The other writer is James Delingpole. He is a climate change denier; there are many of those, of course. I’m sure he knows that the threats of global disaster are real, but business leaders are conducting a propaganda campaign to convince people that anthropogenic global warming is a liberal hoax, and they pay very well. And Delingpole will do anything for money. Business people know full well how grave the threat is but they must maximise short-term profit and market share. If they don’t, someone else will. Delingpole is always willing to help.

Apart from being a denier, I’m not sure what he does. He doesn’t like the BBC, so constantly finds fault. He would prefer it was saturated with mindless adverts and awful programmes. He doesn’t like the NHS. He uses it, then criticises it in his columns, which is rather horrible.  He praises the awful Game of Thrones regularly. He also praised a French science-fiction thing that really was unredeemably awful. And that’s about it.

I suppose it’s a good living for a man with a room temperature IQ, but his constant jealousy of successful acquaintances and yearning for more cash does grate a bit. He is a splendid example of the low-grade Pharisee, of which there are many, but having encountered him fairly regularly, I mention him here.

An intellectual he is not!


The Way We Live

This is, to most people an insignificant story. I first learned of it in on September 23rd 2015. It made me angry at the time. I then discovered that it kept making me angry, kept coming back to me, partly because everybody else was ignoring it. In the grand scheme of things it is of no consequence, but to me, in its unique, corrupt way, it somehow typifies what is wrong with this country and much of the world.

Supplied data:
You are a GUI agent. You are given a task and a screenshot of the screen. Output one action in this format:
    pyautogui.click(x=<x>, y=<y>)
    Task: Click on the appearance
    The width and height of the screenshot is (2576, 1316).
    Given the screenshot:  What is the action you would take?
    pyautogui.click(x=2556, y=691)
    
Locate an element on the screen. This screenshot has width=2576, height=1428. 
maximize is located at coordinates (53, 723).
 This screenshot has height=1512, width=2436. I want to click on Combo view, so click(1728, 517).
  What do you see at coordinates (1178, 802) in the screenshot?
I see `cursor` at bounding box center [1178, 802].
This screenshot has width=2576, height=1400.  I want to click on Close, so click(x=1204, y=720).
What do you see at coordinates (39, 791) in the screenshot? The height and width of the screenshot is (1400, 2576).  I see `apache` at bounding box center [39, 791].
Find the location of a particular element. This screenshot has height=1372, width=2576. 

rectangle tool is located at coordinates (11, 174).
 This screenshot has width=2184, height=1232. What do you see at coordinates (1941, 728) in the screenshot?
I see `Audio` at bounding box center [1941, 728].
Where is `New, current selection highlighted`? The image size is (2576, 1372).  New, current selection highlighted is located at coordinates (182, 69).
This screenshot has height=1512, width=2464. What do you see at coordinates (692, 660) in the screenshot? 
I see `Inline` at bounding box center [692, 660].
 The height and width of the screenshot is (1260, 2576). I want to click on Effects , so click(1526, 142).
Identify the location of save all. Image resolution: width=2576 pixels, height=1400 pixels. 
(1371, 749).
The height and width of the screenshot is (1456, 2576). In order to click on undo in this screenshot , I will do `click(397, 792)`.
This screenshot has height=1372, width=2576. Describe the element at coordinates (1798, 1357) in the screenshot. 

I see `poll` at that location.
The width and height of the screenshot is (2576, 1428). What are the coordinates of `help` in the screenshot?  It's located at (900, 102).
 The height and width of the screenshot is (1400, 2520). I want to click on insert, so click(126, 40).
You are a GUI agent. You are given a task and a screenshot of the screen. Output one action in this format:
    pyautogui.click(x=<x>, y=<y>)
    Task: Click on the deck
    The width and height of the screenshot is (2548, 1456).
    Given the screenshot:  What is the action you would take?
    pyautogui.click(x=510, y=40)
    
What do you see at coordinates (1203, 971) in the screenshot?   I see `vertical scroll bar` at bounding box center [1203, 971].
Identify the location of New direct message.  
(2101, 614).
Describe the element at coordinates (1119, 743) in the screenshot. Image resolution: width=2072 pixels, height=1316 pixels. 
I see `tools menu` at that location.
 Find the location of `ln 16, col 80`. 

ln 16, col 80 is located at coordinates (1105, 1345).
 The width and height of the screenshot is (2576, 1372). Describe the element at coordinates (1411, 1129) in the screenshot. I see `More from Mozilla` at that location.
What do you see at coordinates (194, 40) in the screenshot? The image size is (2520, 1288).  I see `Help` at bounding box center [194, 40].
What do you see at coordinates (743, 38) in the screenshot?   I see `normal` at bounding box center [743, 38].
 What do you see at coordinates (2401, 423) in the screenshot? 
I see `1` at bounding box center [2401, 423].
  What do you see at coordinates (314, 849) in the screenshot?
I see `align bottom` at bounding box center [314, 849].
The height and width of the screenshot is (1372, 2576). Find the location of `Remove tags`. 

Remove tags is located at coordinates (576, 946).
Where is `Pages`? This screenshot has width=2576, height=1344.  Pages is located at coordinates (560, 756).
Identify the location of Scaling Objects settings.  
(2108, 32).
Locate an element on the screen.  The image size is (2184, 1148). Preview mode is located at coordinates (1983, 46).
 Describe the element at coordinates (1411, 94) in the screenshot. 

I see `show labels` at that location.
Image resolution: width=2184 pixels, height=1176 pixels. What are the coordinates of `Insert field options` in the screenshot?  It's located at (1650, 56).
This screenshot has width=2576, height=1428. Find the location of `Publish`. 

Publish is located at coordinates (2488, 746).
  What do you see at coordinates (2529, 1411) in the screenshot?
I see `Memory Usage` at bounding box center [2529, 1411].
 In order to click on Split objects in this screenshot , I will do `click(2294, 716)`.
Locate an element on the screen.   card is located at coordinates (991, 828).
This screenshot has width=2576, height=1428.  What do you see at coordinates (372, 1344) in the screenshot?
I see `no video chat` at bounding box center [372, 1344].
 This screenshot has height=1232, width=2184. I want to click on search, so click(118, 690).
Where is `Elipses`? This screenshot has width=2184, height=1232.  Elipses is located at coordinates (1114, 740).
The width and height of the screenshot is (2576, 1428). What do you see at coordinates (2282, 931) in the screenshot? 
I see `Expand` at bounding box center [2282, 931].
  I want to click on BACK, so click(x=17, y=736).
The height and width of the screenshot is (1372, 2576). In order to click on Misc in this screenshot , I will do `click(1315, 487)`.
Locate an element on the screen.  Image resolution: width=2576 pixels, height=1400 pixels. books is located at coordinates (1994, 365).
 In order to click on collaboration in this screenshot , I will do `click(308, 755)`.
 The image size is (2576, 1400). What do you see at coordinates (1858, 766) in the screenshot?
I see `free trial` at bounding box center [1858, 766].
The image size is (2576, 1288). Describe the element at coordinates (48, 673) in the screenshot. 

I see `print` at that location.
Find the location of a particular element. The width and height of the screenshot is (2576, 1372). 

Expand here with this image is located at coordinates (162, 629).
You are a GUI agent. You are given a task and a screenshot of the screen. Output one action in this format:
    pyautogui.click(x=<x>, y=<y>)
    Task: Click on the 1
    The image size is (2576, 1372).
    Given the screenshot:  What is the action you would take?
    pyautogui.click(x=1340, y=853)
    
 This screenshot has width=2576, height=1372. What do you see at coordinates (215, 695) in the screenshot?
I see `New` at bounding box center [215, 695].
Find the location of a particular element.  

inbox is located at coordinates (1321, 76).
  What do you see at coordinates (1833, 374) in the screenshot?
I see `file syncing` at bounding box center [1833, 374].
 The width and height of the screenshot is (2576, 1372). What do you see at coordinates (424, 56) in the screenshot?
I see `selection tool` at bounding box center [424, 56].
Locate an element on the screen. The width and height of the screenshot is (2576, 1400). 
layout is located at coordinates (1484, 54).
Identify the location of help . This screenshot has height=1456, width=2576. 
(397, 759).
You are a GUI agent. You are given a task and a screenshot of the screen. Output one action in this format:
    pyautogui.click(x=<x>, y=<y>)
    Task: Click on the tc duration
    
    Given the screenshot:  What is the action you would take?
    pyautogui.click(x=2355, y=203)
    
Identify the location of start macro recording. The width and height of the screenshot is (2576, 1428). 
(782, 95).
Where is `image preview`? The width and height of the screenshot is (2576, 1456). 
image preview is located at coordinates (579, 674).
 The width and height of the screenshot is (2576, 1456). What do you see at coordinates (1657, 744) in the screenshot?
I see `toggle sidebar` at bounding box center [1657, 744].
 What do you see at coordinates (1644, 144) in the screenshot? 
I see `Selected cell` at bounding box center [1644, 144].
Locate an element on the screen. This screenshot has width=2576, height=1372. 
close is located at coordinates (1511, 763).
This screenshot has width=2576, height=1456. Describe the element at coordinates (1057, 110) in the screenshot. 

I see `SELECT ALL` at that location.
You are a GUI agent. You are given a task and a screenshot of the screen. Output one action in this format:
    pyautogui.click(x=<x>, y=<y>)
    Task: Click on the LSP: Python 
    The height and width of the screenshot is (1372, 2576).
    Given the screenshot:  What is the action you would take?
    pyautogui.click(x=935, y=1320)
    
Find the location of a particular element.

Tasks to complete:
1. In the excerpt about James Delingpole, on what date did the writer first learn of the story told under "The Way We Live"?
2. Format the listing lines from the one containing "coordinates (991, 828)." through the one containing "center [2282, 931].", inclusive, as a JSON list of strings with one string per line and blank lines omitted.

Exercise responses:
1. September 23rd 2015.

2.
[
  "Locate an element on the screen.   card is located at coordinates (991, 828).",
  "This screenshot has width=2576, height=1428.  What do you see at coordinates (372, 1344) in the screenshot?",
  "I see `no video chat` at bounding box center [372, 1344].",
  " This screenshot has height=1232, width=2184. I want to click on search, so click(118, 690).",
  "Where is `Elipses`? This screenshot has width=2184, height=1232.  Elipses is located at coordinates (1114, 740).",
  "The width and height of the screenshot is (2576, 1428). What do you see at coordinates (2282, 931) in the screenshot? ",
  "I see `Expand` at bounding box center [2282, 931]."
]